In biogeography, a native species is indigenous to a given region or ecosystem if its presence in that region is the result of only local natural evolution (though often popularised as "with no human intervention") during history.[1] The term is equivalent to the concept of indigenous or autochthonous species.[2][3] A wild organism (as opposed to a domesticated organism) is known as an introduced species within the regions where it was anthropogenically introduced.[4] If an introduced species causes substantial ecological, environmental, and/or economic damage, it may be regarded more specifically as an invasive species.
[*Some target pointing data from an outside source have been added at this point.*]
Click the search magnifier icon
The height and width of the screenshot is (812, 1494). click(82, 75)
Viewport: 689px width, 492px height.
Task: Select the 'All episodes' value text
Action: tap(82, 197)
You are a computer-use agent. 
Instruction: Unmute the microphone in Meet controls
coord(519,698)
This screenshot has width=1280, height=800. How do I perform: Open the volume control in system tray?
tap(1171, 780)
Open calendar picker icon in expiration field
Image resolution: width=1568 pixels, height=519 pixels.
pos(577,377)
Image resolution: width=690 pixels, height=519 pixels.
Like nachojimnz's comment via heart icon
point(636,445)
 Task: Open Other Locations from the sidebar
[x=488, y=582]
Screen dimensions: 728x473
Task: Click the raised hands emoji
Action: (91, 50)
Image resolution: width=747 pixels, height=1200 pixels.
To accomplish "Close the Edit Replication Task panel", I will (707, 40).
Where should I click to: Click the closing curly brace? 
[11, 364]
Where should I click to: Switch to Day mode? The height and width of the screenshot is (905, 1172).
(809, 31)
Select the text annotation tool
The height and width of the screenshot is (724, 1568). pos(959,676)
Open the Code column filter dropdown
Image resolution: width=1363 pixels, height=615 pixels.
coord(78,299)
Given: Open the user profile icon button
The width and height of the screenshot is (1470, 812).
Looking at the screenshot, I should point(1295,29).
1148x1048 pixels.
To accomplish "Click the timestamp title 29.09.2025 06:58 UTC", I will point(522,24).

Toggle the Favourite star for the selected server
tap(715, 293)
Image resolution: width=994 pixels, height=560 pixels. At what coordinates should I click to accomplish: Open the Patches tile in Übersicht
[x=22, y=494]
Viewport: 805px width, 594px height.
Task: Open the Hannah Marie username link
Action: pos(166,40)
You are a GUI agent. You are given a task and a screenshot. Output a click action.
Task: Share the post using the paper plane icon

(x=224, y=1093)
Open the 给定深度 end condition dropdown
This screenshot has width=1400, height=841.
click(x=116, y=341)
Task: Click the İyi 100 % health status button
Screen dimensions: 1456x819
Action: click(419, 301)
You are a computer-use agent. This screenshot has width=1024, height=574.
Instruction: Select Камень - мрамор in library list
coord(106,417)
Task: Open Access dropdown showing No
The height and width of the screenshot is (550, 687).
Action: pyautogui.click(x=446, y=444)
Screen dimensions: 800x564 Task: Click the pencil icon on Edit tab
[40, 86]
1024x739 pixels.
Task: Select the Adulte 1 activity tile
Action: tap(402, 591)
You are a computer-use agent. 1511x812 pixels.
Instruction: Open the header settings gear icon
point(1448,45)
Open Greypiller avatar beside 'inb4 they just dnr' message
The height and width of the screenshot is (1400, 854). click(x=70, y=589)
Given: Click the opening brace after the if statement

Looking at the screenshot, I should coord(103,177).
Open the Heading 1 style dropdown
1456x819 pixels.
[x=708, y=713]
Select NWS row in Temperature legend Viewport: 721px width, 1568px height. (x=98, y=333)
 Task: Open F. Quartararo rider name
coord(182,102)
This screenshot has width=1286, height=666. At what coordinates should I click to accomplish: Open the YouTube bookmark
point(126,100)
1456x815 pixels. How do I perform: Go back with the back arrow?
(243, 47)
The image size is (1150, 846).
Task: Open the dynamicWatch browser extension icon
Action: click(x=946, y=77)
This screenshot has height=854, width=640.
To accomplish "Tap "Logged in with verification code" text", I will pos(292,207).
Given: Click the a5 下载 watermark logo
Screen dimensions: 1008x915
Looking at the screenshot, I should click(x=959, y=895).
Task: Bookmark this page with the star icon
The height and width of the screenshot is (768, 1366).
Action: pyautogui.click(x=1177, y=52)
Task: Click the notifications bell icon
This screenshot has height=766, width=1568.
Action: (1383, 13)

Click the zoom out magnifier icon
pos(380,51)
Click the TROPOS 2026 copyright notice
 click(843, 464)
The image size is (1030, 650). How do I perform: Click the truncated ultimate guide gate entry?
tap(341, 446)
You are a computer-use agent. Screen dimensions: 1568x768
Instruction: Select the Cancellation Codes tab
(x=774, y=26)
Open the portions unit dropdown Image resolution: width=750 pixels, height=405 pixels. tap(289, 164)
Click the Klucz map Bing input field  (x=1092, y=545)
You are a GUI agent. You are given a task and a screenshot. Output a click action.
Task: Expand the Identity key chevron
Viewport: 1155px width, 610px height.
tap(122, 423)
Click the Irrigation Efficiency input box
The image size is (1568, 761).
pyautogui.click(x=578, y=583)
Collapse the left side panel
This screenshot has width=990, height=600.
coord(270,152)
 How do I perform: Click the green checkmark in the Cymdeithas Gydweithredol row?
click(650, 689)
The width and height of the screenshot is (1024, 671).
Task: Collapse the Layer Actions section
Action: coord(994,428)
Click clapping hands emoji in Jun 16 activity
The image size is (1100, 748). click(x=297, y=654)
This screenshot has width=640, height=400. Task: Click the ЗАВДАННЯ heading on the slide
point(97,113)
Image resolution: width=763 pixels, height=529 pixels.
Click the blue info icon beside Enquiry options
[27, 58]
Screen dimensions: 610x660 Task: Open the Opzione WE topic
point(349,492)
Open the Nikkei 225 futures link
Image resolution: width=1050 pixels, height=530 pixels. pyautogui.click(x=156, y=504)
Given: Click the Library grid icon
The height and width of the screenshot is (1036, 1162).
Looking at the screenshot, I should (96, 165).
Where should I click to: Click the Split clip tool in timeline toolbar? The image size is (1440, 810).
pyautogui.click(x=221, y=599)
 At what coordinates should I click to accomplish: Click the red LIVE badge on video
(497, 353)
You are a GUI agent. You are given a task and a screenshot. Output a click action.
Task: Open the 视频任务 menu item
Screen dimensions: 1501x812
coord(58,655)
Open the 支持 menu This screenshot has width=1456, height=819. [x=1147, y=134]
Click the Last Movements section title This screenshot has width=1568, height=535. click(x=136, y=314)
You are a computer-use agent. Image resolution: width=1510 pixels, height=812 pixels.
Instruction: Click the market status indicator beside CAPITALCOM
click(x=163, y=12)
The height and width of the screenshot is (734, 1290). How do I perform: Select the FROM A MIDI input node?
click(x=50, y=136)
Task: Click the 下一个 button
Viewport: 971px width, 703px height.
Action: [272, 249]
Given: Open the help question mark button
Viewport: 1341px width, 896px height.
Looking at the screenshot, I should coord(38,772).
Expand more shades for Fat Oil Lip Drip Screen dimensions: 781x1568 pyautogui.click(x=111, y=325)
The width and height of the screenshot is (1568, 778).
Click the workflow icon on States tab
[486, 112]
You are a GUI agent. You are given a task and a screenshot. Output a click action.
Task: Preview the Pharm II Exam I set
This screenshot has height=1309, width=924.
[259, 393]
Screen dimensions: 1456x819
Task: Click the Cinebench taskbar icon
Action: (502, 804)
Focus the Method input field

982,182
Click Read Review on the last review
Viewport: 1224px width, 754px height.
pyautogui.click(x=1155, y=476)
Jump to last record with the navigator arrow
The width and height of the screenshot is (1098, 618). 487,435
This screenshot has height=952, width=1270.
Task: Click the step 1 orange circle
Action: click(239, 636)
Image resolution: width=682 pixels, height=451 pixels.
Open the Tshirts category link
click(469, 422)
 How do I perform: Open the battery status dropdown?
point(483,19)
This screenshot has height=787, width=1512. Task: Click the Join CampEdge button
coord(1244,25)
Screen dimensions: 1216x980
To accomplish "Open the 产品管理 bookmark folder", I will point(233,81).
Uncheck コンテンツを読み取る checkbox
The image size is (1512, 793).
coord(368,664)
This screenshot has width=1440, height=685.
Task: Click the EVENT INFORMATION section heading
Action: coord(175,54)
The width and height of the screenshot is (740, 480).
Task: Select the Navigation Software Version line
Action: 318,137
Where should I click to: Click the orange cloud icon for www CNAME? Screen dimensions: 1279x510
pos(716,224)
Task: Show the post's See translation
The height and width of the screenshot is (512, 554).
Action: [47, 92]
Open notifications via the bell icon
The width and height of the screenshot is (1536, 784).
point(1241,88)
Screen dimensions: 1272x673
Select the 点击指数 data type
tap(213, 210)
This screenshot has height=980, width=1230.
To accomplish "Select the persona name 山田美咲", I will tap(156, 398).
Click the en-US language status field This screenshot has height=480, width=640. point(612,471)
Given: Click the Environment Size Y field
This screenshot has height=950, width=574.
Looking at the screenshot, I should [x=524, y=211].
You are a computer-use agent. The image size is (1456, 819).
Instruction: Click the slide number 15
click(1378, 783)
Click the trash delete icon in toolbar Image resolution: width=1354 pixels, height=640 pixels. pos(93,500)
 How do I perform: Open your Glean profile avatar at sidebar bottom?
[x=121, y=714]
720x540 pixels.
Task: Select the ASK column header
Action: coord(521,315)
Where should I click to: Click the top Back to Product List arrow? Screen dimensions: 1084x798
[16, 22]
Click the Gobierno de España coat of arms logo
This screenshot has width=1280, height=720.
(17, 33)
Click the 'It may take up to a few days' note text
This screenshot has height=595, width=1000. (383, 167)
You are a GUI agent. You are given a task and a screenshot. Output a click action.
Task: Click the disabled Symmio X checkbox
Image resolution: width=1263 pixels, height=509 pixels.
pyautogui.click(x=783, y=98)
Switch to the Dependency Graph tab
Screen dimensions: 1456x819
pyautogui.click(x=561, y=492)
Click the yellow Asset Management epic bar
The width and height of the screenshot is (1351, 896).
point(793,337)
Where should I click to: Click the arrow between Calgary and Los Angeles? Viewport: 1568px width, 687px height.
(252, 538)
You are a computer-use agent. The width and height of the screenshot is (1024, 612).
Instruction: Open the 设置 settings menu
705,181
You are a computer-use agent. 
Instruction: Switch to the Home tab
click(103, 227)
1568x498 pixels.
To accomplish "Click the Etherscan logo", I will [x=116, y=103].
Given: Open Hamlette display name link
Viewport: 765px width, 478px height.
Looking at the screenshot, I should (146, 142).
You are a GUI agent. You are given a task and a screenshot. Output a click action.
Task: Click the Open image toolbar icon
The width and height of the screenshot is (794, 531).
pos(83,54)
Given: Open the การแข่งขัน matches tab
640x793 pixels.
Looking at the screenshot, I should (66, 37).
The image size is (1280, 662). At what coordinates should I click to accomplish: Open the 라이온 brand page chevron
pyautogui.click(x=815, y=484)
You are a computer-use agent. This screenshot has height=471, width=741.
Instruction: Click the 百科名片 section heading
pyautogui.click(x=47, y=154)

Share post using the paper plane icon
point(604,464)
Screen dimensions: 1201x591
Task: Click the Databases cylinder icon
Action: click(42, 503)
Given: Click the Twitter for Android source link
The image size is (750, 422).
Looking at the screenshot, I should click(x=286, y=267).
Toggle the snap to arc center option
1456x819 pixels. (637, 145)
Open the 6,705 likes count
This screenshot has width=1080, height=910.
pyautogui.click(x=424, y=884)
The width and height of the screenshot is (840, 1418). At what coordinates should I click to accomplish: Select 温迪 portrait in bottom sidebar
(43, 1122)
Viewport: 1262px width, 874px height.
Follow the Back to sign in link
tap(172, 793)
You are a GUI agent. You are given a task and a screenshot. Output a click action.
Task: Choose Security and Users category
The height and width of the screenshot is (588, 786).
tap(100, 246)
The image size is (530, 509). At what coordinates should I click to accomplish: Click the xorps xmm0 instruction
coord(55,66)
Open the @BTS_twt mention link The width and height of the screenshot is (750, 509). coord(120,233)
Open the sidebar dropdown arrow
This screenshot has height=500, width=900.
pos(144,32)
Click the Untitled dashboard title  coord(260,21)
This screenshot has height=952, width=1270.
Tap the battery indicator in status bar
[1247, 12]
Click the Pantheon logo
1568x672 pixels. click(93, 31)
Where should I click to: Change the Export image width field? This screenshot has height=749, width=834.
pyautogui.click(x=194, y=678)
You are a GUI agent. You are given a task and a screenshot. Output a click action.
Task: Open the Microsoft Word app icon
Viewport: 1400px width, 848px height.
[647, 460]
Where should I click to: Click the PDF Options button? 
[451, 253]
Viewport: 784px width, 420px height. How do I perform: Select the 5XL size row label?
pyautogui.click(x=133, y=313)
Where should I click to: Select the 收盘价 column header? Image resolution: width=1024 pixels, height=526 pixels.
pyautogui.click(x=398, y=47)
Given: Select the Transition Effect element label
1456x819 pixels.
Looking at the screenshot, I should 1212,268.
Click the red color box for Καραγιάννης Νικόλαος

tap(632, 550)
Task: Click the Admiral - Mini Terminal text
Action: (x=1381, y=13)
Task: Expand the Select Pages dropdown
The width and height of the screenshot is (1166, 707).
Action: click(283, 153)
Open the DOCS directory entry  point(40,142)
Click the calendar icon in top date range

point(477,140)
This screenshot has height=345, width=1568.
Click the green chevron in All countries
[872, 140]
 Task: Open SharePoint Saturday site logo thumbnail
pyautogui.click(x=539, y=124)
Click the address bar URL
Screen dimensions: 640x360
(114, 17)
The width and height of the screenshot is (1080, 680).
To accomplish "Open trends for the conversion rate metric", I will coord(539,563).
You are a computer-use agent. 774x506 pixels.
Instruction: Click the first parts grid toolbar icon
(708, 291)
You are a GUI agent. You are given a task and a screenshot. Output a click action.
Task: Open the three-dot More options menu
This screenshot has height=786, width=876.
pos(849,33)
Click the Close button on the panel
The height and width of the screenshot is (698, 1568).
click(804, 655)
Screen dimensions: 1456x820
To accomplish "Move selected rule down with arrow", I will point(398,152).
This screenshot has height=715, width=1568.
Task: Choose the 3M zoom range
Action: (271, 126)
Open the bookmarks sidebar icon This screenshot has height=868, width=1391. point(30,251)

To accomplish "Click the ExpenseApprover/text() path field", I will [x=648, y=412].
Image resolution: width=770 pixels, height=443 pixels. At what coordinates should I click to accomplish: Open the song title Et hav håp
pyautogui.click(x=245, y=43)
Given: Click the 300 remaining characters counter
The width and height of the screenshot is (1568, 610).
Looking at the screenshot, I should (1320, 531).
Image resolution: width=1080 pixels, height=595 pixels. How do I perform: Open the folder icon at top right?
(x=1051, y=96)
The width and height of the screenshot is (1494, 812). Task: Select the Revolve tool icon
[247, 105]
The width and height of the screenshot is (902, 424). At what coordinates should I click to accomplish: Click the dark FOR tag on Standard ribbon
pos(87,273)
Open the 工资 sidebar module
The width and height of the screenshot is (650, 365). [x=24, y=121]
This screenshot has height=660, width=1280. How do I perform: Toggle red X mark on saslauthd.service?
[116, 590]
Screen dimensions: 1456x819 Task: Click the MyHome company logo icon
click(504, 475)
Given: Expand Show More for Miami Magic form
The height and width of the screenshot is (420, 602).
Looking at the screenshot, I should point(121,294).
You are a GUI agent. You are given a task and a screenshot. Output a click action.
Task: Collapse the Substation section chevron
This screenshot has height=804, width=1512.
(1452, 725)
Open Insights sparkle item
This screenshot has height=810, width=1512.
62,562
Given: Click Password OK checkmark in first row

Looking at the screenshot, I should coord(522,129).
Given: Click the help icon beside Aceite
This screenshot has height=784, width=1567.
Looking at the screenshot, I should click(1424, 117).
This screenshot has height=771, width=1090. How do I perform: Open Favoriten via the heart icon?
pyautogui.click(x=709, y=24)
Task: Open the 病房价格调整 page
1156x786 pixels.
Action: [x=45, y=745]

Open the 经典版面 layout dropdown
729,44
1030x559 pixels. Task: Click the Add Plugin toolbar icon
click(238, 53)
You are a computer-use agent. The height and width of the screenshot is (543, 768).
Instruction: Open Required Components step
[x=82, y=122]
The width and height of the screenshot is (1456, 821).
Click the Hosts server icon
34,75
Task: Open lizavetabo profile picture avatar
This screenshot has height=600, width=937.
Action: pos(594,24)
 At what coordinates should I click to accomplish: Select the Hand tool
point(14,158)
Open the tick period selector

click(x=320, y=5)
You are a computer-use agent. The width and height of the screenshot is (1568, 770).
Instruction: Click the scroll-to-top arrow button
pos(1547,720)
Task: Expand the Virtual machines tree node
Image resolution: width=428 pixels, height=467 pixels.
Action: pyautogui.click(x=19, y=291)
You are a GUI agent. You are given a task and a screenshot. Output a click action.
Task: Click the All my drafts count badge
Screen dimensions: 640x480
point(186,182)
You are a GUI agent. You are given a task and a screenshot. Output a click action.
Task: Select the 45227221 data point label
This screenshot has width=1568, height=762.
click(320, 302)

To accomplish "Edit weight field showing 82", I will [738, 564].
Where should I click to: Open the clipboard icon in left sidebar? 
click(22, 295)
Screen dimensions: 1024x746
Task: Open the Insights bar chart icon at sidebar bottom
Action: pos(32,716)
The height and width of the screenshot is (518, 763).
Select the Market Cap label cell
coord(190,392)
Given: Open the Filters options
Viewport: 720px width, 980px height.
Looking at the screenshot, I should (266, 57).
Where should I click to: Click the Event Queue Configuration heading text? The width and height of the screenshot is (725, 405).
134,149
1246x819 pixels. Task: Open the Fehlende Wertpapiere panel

The notion of nativity is often a blurred concept, as it is a function of both time and political boundaries.[5][6] Over long periods of time, local conditions and migratory patterns are constantly changing as tectonic plates move, join, and split. Natural climate change (which is much slower than human-caused climate change) changes sea level, ice cover, temperature, and rainfall, driving direct changes in habitability and indirect changes through the presence of predators, competitors, food sources, and even oxygen levels. Species do naturally appear, reproduce, and endure, or become extinct, and their distribution is rarely static or confined to a particular geographic location. Moreover, the distinction between native and non-native as being tied to a local occurrence during historical times has been criticised as lacking perspective, and a case was made for more graded categorisations such as that of prehistoric natives, which occurred in a region during prehistory but have since suffered local extinction there due to human involvement.[7]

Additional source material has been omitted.